— Requirement —
Everything from the line with "Image resolution: width=910" to the final line of the entries, both included, should be restated word for word; please omit the pictures.

— Material supplied —
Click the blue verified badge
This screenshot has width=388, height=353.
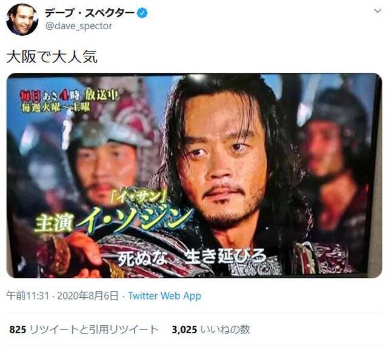[142, 13]
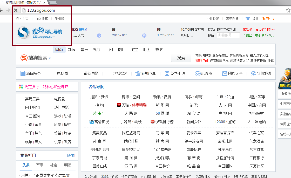This screenshot has height=178, width=291.
Task: Click the 新闻头条 news icon
Action: pyautogui.click(x=23, y=73)
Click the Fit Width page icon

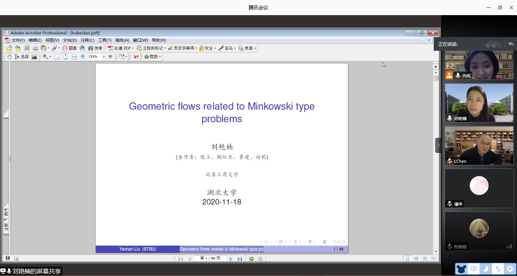[74, 57]
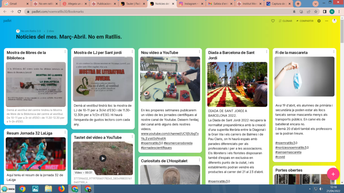Open options menu for Fi de la mascareta post
This screenshot has height=193, width=344.
coord(334,52)
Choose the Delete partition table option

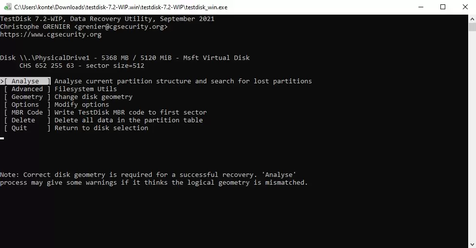[x=23, y=120]
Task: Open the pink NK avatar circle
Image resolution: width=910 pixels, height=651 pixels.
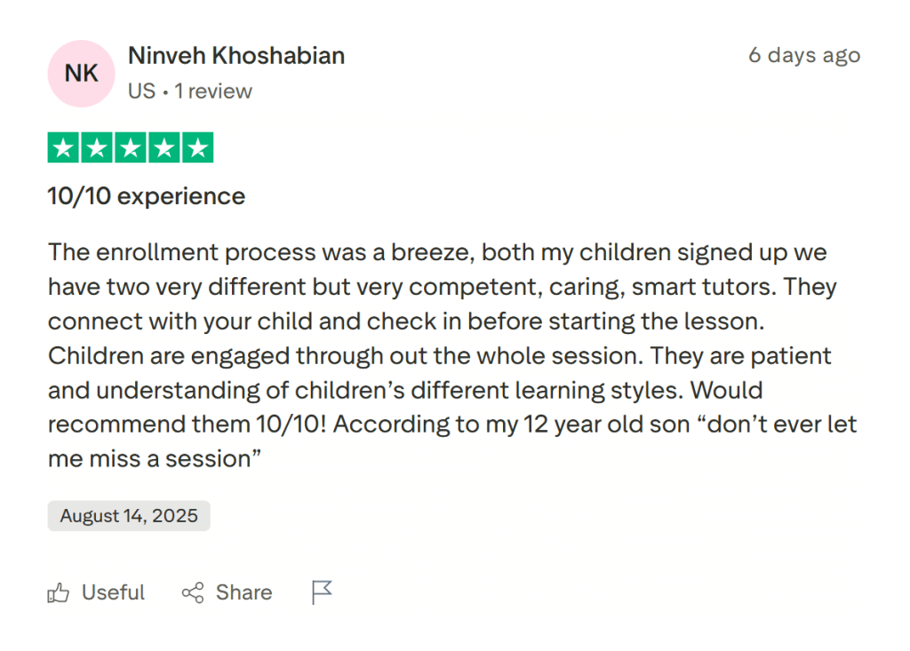Action: [81, 74]
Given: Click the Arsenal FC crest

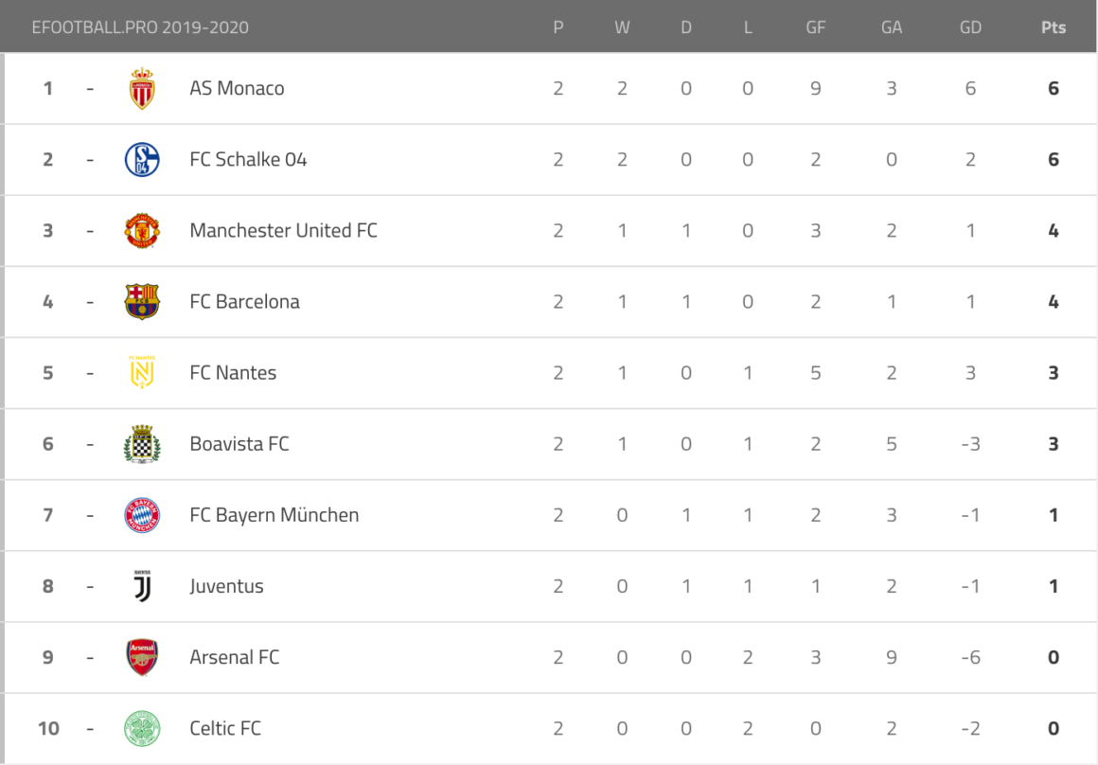Looking at the screenshot, I should [142, 657].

— Exercise output —
Image resolution: width=910 pixels, height=651 pixels.
Action: [81, 74]
Given: Click the Arsenal FC crest

Looking at the screenshot, I should [142, 657].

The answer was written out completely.